По возвращении в октаэдр, Ц-Цузу отвел Райза в свою комнату. Кроме нее, трапезного зала, загона с «обедом» для крикуна и места, где собирался синклит, он так ничего и не видел. Новых экскурсий по владениям Орды крикун не проводил.
— Сиди здесь, если тебе не разонравились новые ноги, — пригрозил он.
— Да понял я, понял. Никуда без твоего ведома не уйду.
— Надо же, не пришлось десять раз тебе тупице повторять, — фыркнул Ц-Цузу и добавил: — И еще.
— Какая очаровательная забота, мне очень лестно.
Ц-Цузу смерил его враждебным взглядом и ушел.
Но как бы зло он ни смотрел, и как бы ни осыпал Райза оскорблениями, крикун проявлял необычайное усердие, обороняя свою добычу от посягательств других рыцарей. Даже взял на себя ответственность за якобы утерянный поглотитель, который на самом деле был уничтожен Райзом. Сперва с Тааном, затем с синклитом, потом с Шикти, и вот теперь даже отослал Кальдеора за кофе, чтобы получить необходимую информацию без лишних свидетелей. Действия Ц-Цузу легко объяснялись его нежеланием делить с кем-либо свою награду за некроманта, но каждый раз в голове что-то щелкало, словно кто-то насильно соединял неподходящие друг к другу детали головоломки.
После собрания синклита Райз старался лишний раз не выводить Ц-Цузу. В его представлении менее раздражающее поведение означало не лезть, куда не следует и сидеть смирно, когда по октаэдру разносились человеческие вопли. Ц-Цузу устраивал трапезу один раз в день, и неизвестно, как далеко она заходила, но, судя по всему, достаточно, чтобы на следующий день голос «обеда» отличался от предыдущих.

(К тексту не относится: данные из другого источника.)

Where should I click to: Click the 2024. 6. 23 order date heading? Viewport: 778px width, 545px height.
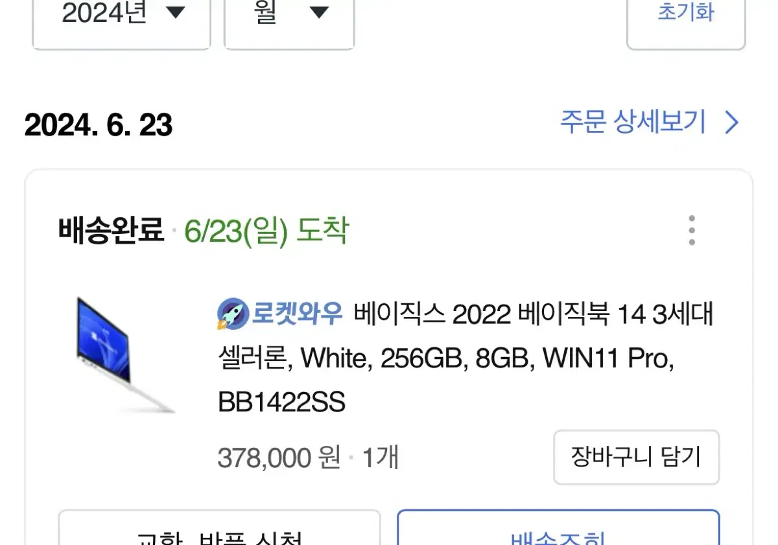click(x=99, y=124)
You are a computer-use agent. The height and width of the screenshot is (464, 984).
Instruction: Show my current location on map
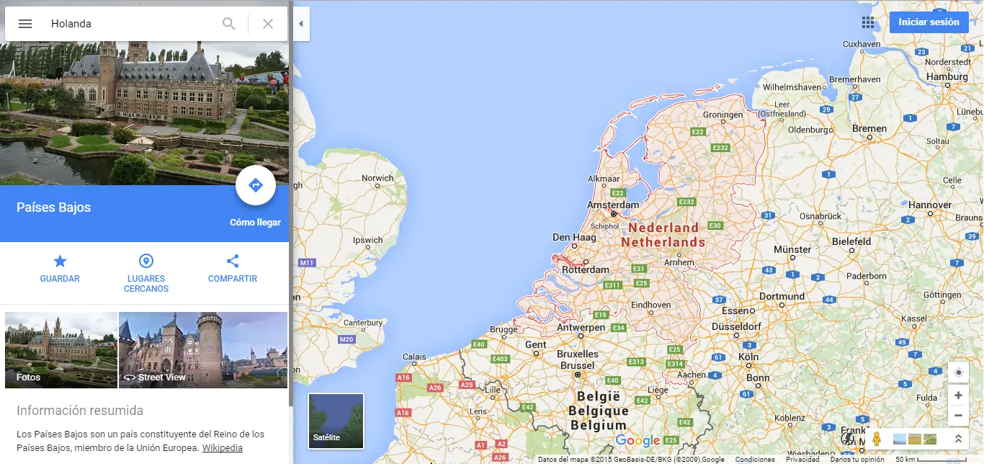[958, 372]
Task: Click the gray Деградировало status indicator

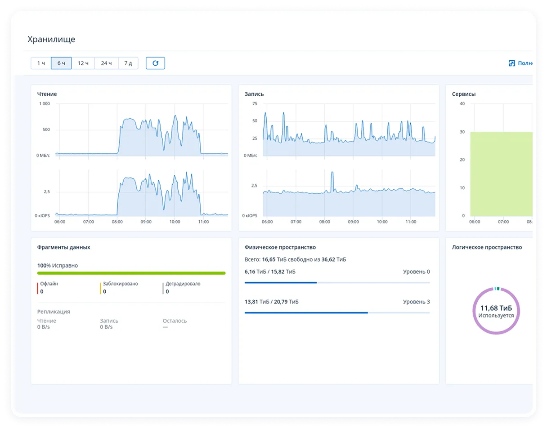Action: pos(163,288)
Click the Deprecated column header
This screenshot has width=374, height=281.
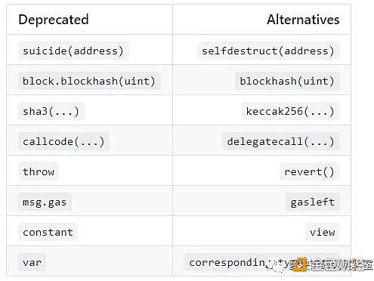click(x=54, y=20)
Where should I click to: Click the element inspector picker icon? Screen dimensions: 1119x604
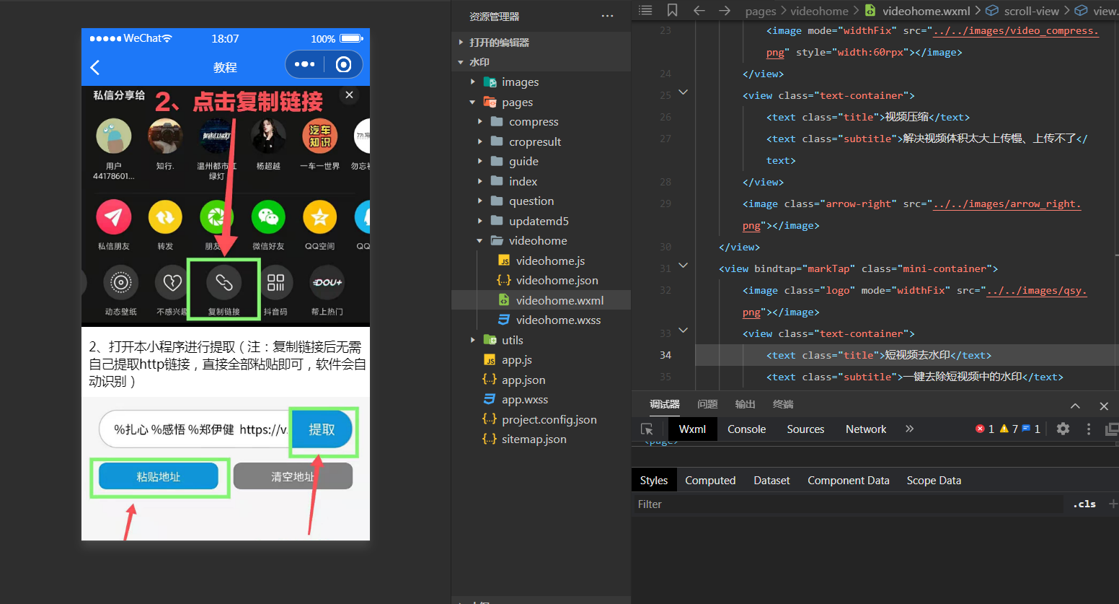coord(647,429)
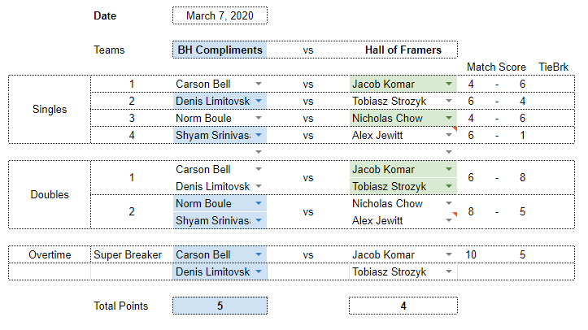Click the red comment marker near Alex Jewitt singles
This screenshot has height=330, width=588.
pos(455,129)
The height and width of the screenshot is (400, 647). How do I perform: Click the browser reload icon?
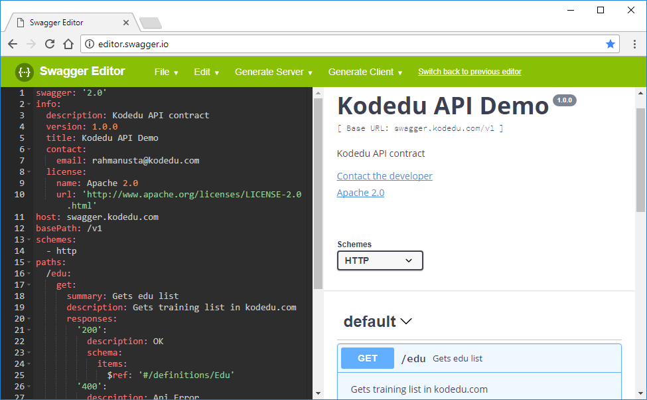[50, 44]
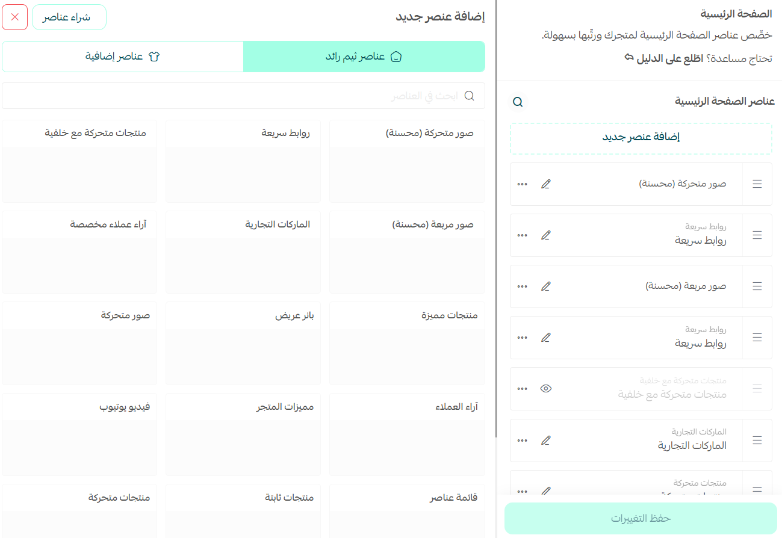The width and height of the screenshot is (782, 538).
Task: Click the شراء عناصر button
Action: click(69, 17)
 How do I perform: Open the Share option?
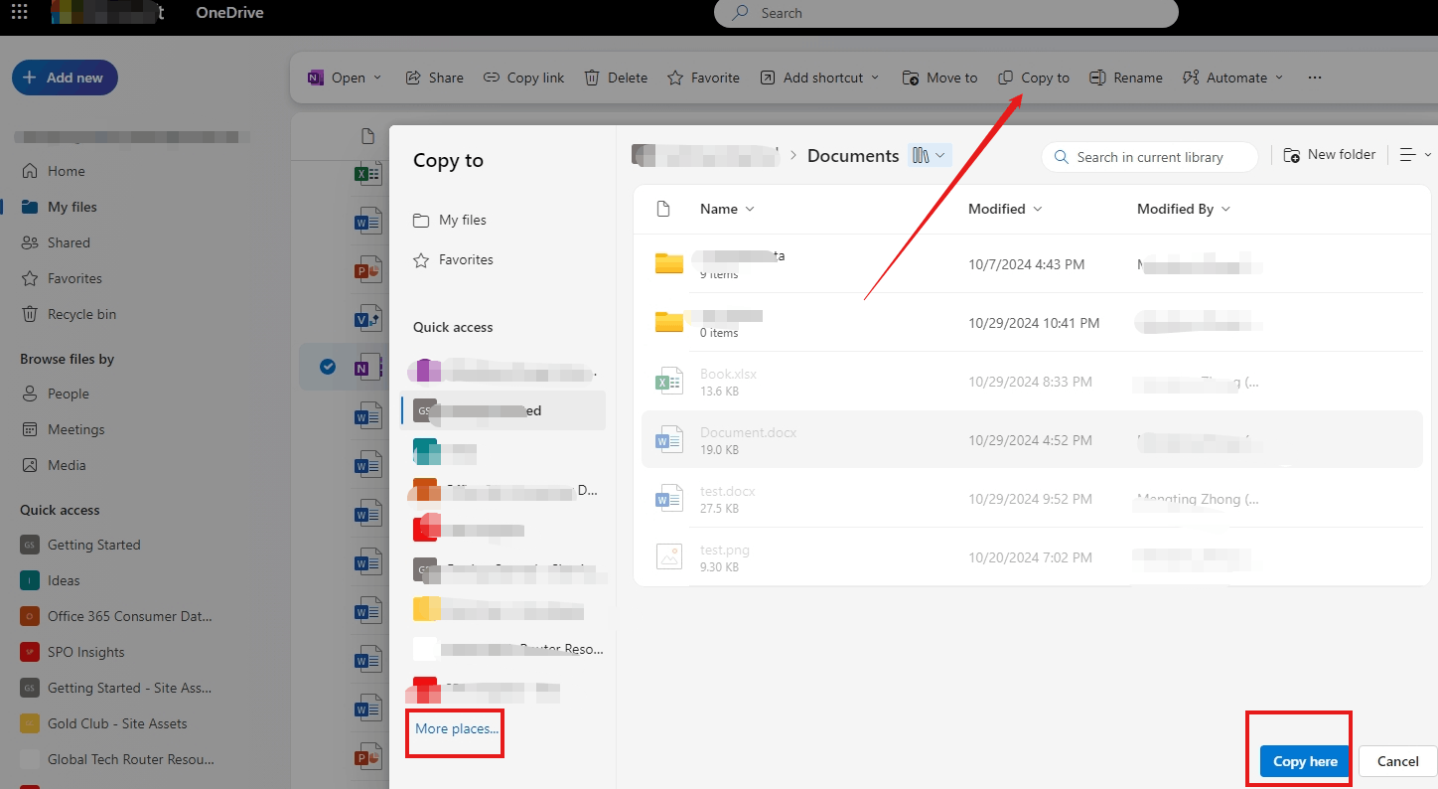point(434,77)

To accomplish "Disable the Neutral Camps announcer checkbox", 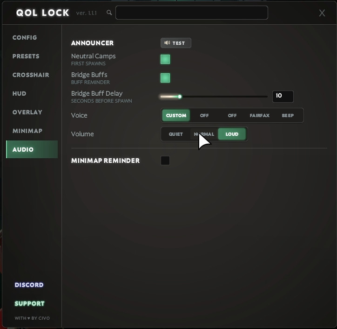I will point(165,59).
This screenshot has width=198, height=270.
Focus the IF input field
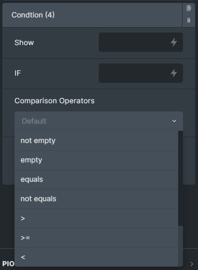pyautogui.click(x=141, y=73)

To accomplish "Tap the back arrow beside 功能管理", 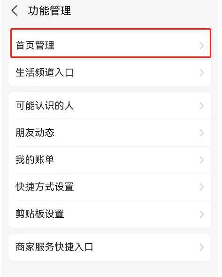I will pyautogui.click(x=15, y=11).
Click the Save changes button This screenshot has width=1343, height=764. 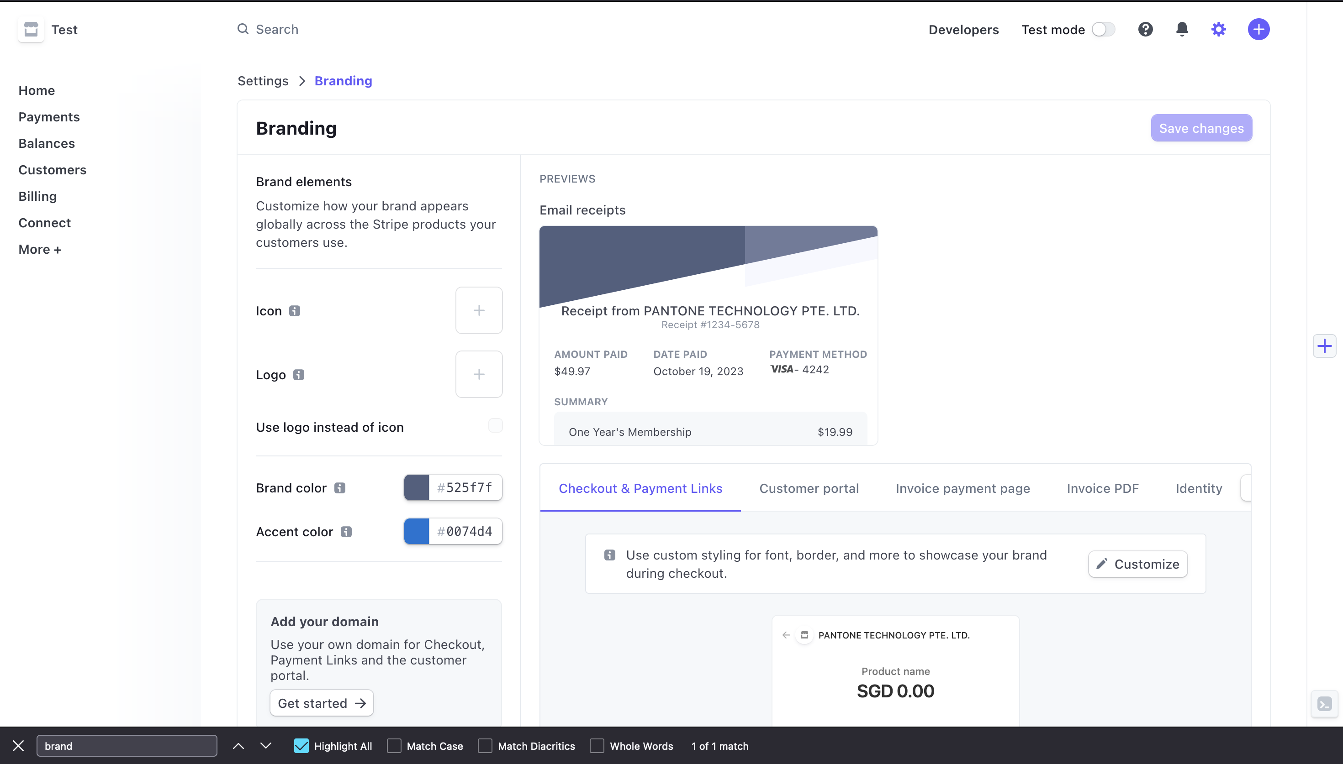[1201, 128]
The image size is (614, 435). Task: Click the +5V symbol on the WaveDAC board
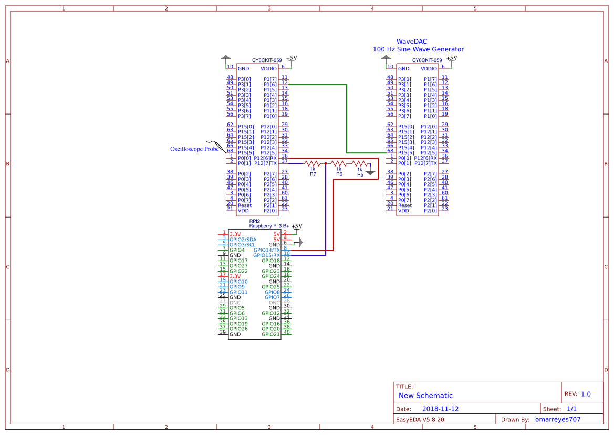coord(451,59)
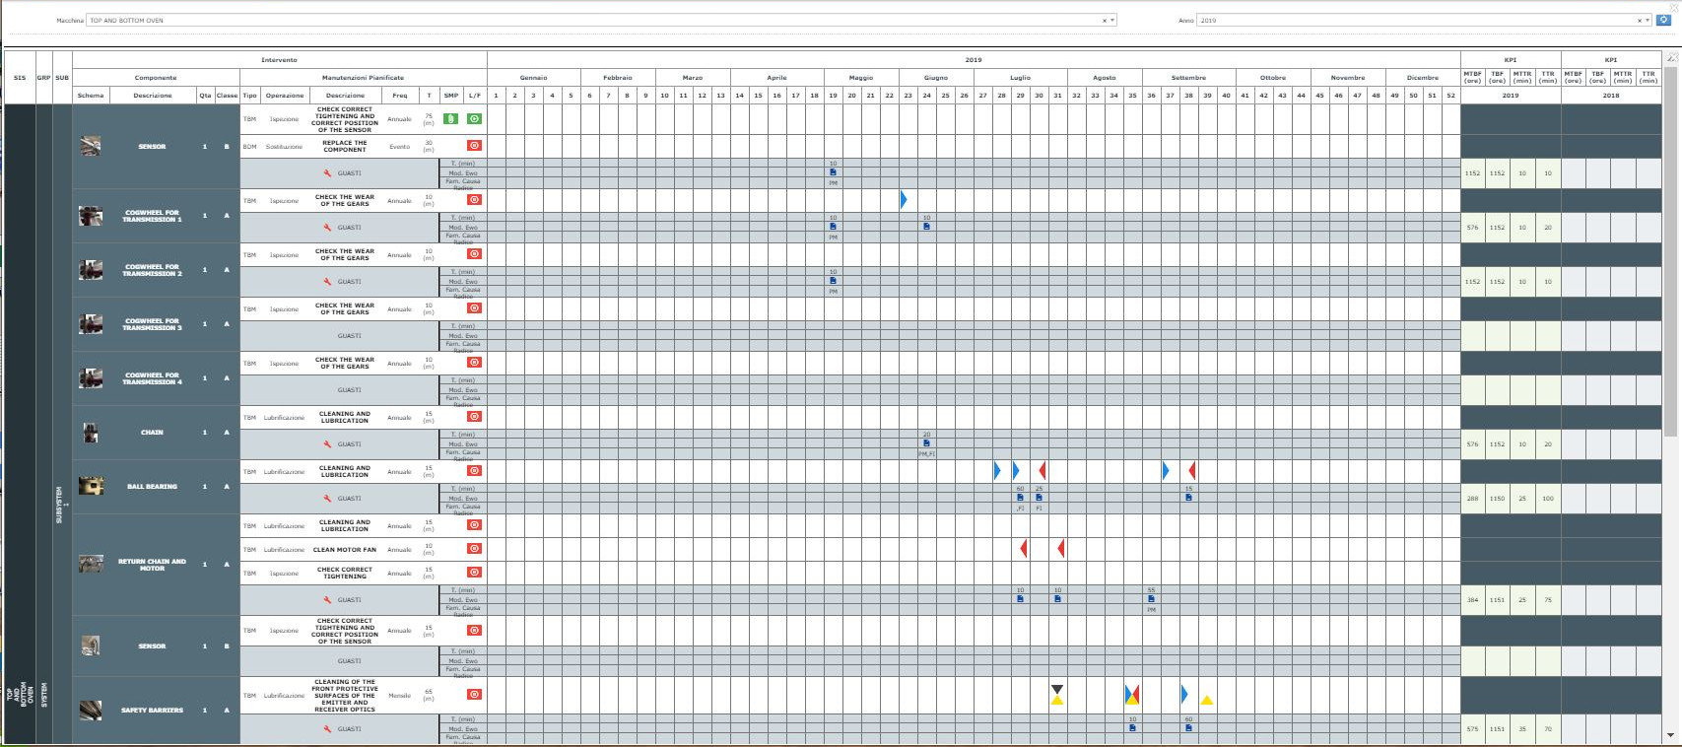Open the Macchina dropdown arrow
Image resolution: width=1682 pixels, height=747 pixels.
[1112, 20]

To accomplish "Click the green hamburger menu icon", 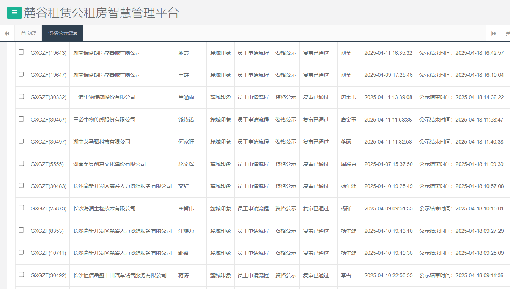I will [x=14, y=13].
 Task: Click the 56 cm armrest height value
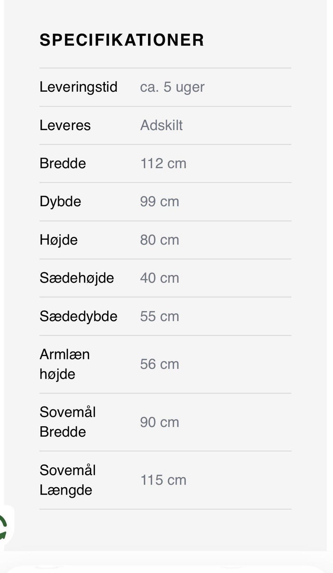(160, 364)
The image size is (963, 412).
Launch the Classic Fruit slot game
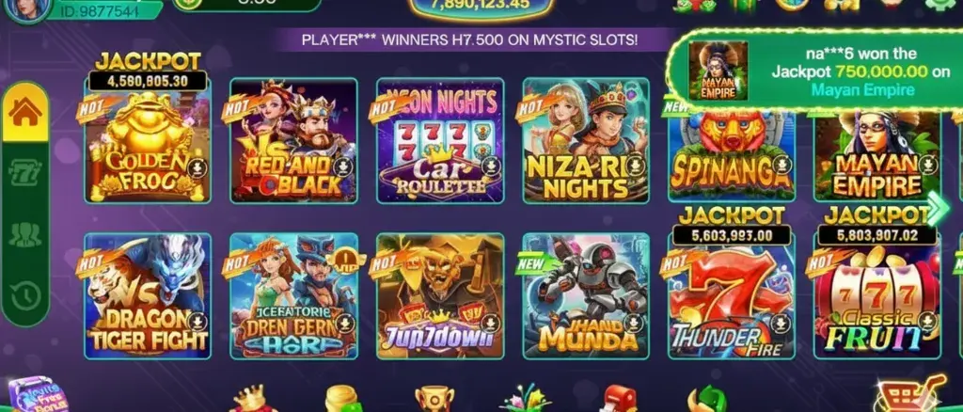(x=877, y=296)
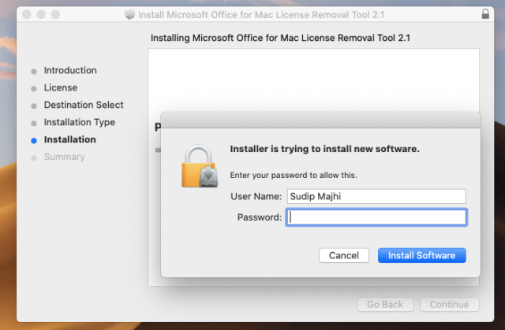The height and width of the screenshot is (330, 505).
Task: Click the installation progress bar
Action: pos(157,150)
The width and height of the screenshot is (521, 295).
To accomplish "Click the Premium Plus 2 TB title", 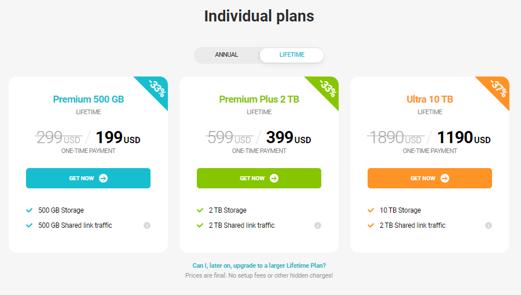I will pos(259,100).
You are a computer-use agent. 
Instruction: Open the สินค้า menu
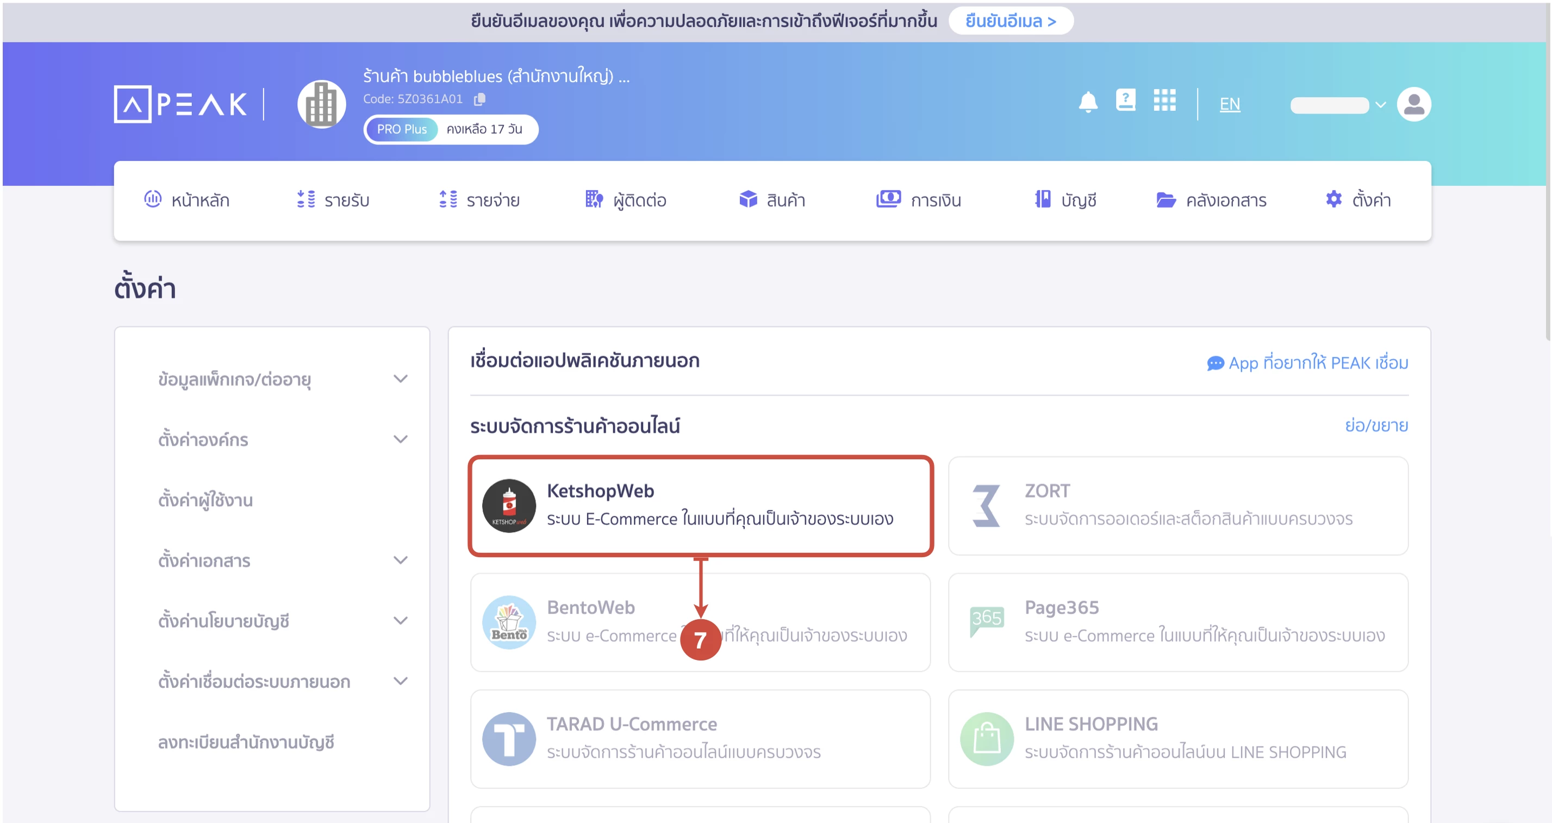(773, 200)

После второго такого концерта Райз прямо спросил у Ц-Цузу, почему тот не усыпит своих жертв, если мертвая человечина ему так противна.
— Не нравятся крики? А мне наоборот. Еще и мясо приобретает такой особенный вкус, что...
— Хватит, оставь подробности при себе.
Он мог бы дослушать и до конца, но «щелканье» в голове мешало принимать слова всерьез. Ц-Цузу говорил о еде с упоением гурмана, но его рассказ оставил после себя приторное послевкусие диссонанса.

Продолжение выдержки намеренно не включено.